Parkinson's Law: It’s real, so use it

Parkinson’s Law and Individual Differences

  • Many agree that tasks tend to expand to fill available time, but emphasize this is not universal.
  • Neurodivergent people (e.g., ADHD, “time blindness”) often report that self‑imposed deadlines don’t work at all; medication and external structures matter more than “productivity philosophy.”
  • Some say they can only honor deadlines with medication; others find even external deadlines mostly produce stress rather than focus.

Deadlines as Motivation vs Harm

  • Supporters see deadlines as helpful forcing functions: curb perfectionism, cut over‑engineering, and encourage “good enough” iterative shipping.
  • Several note personal success with timeboxing, rough estimates, and “ship when it’s better than what’s live now.”
  • Critics report fake or arbitrary deadlines (especially in defense, big tech, and large enterprises) that waste time, incentivize workarounds, and erode trust.
  • Concerns: burnout, chronic crunch, attrition, and “deathmarches” when deadlines systematically ignore task complexity and Hofstadter’s Law.

Culture, Trust, and Autonomy

  • A strong theme: deadlines only “work” in a healthy, high‑trust environment where:
    • Mistakes aren’t punished.
    • People have autonomy and contact with customers.
    • There is slack afterward to fix rushed decisions and reduce technical debt.
  • Small, high‑agency teams report high productivity without deadlines, relying on intrinsic motivation, customer empathy, and iterative delivery.

Scope, Risk, and Technical Debt

  • Tight timelines can limit scope creep and force prioritization, but also encourage corner‑cutting and future rewrites that never happen.
  • Some argue tech debt is often over‑feared relative to business value; others say always doing “just good enough” yields a barely acceptable product.
  • Several complain that PMs and managers rarely model risk explicitly, so engineers end up silently managing it under deadline pressure.

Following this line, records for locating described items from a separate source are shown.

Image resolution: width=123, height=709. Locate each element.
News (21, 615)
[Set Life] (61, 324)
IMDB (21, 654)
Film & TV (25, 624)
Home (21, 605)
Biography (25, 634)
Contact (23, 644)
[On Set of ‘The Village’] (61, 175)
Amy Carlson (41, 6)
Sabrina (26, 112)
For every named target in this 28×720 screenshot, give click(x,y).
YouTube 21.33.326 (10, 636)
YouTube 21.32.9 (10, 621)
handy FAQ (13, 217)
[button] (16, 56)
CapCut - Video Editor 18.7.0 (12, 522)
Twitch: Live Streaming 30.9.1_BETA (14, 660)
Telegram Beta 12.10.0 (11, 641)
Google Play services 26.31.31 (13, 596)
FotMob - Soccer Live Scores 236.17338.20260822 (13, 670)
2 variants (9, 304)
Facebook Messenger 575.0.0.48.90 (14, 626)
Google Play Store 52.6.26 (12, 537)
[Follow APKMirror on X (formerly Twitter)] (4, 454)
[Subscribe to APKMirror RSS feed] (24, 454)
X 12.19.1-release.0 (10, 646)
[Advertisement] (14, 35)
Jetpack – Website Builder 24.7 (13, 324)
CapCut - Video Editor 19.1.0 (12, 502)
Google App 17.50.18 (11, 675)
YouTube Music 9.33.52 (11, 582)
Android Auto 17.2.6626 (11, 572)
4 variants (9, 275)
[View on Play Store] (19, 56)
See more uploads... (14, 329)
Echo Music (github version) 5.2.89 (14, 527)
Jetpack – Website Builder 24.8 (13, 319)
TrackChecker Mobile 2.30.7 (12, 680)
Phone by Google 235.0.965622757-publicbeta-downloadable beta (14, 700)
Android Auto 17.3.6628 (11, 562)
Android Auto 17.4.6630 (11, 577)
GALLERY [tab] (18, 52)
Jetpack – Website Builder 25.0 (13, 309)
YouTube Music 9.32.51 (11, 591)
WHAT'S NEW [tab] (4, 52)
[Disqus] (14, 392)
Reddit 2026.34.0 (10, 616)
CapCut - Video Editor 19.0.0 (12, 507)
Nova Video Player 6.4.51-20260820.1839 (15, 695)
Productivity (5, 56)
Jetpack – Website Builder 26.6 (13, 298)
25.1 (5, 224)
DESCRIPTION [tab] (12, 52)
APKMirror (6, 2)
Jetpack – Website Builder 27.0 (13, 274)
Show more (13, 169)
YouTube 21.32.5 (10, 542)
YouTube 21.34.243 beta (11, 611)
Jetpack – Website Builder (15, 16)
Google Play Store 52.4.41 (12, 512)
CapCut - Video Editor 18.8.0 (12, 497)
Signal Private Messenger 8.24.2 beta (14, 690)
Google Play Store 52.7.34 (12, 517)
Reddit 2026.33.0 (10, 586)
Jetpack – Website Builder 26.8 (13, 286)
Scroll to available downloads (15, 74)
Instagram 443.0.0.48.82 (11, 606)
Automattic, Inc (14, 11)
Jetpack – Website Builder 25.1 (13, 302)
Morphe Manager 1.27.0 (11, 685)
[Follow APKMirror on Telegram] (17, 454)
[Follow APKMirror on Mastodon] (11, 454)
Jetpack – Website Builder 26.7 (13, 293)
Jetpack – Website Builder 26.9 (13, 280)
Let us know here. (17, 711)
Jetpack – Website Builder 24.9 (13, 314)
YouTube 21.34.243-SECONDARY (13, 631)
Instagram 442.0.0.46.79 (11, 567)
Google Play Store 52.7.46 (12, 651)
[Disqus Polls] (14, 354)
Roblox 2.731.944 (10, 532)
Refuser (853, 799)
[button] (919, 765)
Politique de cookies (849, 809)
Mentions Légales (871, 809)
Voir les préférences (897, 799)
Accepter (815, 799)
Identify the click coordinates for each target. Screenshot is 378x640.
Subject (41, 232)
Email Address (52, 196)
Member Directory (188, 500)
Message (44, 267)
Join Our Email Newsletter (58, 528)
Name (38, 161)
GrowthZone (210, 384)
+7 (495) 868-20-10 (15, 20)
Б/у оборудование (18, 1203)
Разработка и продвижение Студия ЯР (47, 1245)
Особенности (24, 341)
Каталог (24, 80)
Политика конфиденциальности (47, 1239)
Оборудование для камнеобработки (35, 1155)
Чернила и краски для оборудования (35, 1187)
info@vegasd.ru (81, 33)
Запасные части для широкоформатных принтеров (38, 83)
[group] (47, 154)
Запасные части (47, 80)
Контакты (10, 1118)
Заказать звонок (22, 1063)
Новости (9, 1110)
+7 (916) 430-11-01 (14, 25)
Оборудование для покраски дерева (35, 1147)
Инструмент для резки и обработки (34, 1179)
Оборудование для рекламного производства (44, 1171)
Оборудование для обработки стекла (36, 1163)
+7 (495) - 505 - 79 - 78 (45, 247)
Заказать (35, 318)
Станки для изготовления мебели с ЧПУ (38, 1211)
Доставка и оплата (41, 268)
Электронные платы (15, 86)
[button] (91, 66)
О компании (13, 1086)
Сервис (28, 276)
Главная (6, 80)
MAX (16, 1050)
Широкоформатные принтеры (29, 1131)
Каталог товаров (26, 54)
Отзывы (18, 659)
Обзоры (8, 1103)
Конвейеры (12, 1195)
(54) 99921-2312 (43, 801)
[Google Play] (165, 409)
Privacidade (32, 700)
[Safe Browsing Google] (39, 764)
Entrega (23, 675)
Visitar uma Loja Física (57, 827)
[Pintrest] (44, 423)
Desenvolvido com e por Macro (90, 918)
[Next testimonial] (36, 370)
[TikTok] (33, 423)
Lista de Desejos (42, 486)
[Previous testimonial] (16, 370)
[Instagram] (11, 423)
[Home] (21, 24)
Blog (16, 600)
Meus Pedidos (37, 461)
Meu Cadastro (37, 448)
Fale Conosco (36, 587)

Scale, Bureaucracy, and Large Organizations

  • Large orgs often show “Parkinson’s” slowness: ample money, long timelines, heavy process, and cross‑team dependencies.
  • Bureaucracy creates opportunities for smaller, nimble competitors, but also coordination advantages for incumbents.
  • Some say trust‑and‑freedom models don’t scale well; others argue the real issue is increasing coordination cost and distance from customers.

Alternatives and Nuances

  • Suggestions: small increments instead of big project deadlines; weekly progress updates; developer‑driven estimates; slack time for improvement.
  • One view: Parkinson’s Law applies well to small tasks (surveys, short chores), but not reliably to complex, multi‑month software projects.
  • A 4‑day workweek is cited as a “macro‑deadline” that can drive efficiency, though others warn about sustainability and hidden costs.